Congressional roadblocks may keep Guantanamo prison open until 2011 as Ill replacement readied

By Larry Margasak, AP
Thursday, December 24, 2009

Guantanamo prison may have to stay open until 2011

WASHINGTON — President Barack Obama’s commitment to close the U.S. detention center at Guantanamo Bay, Cuba, by next month may be delayed until 2011 because it will take months for the government to buy an Illinois prison and upgrade it to hold suspected terrorists.

The drawn-out construction timetable shows the political risk of Obama’s pledge, a delay that could even be extended by congressional opposition to funding the purchase and upgrades for the Thomson Correctional Center, an underused state facility about 150 miles west of Chicago.

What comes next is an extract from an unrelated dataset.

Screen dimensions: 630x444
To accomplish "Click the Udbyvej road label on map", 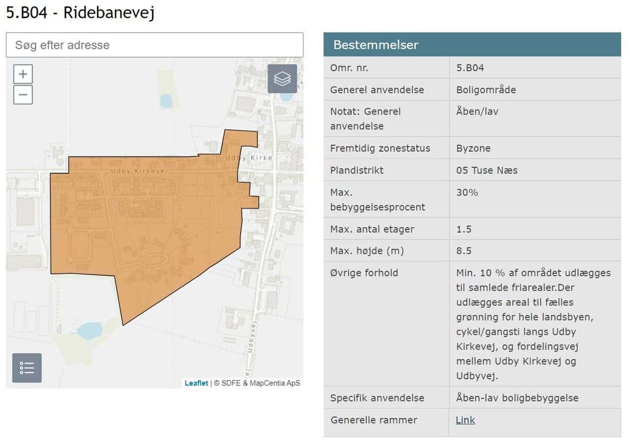I will [x=251, y=348].
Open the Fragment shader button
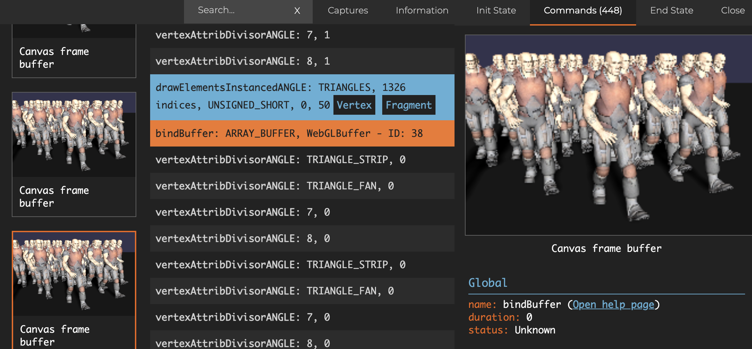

Lawmakers in both parties have been wary of bringing detainees to the United States. Attorney General Eric Holder already has decided that self-declared 9/11 mastermind Khalid Sheikh Mohammed and four others will be tried in federal court in New York City.

In the Senate, a spokesman for Republican leader Mitch McConnell promised that the GOP would use delaying tactics to prevent funding the Illinois facility and added that he expected support from Democrats.

“I think there will be bipartisan opposition” to bringing detainees to Illinois, Donald Stewart said.

Congress also needs to change a law prohibiting detention in the U.S. of detainees who are not awaiting trial.

The prison in rural western Illinois may not be purchased from the state until March and will need up to 10 months of construction, said Joe Shoemaker, spokesman for Sen. Dick Durbin, D-Ill.

Shoemaker said, “The end of 2010 or the start of 2011 has always been the mark the administration talked to us about.”

Obama originally said Guantanamo would close Jan. 22, 2010. While that date proved unrealistic, the president has directed administration officials to move quickly to acquire the maximum-security prison in Illinois.

White House spokesman Ben LaBolt on Wednesday would not say when Guantanamo would close.

“The president remains as committed today to closing the detention facility at Guantanamo as he was when he entered office, and substantial progress has been made in recent weeks,” LaBolt told The Associated Press. “The detainee population at Guantanamo is now smaller than it has been at any time since 2002.

“We will work with Congress to ensure that we secure the necessary funds to purchase and upgrade the Thomson prison — which will operate at a substantially lower cost to taxpayers — next year,” he said.

The failure to meet the timetable may have cost White House counsel Greg Craig his job, since Craig, who is leaving next month, was heading the effort to close the facility.

In addition to any appropriations struggles, current federal law requires that detainees can only be housed in the United States while their trials are pending. That law would have to be changed to cover detainees who have not yet been charged and will not be sent abroad. The change would have to specify that detainees could be kept on U.S. soil for any purpose.

The Justice Department said last weekend that since 2002, more than 560 detainees have departed the military prison in Cuba and 198 remain.

“We’re hitting the anticipated bumps” in the timetable for using the Illinois facility, Shoemaker said.

He added that many lawmakers would not vote to change the law or provide the funds until the administration submits a comprehensive plan on the handling of the remaining prisoners.

Federal officials tried on Tuesday to allay fears that moving terror suspects from Guantanamo to Illinois could make the state a terrorist target.

The director of the Federal Bureau of Prisons, Harley Lappin, told a state legislative panel that a new perimeter fence and other measures would make Thomson “the most secure of all federal prisons in the country.”

The 12-member Commission on Government Forecasting and Accountability could vote on a recommendation to sell the prison that skirts the Mississippi River, but Gov. Pat Quinn does not have to follow the recommendation.

The commission said it would not vote on the proposal before Jan. 14.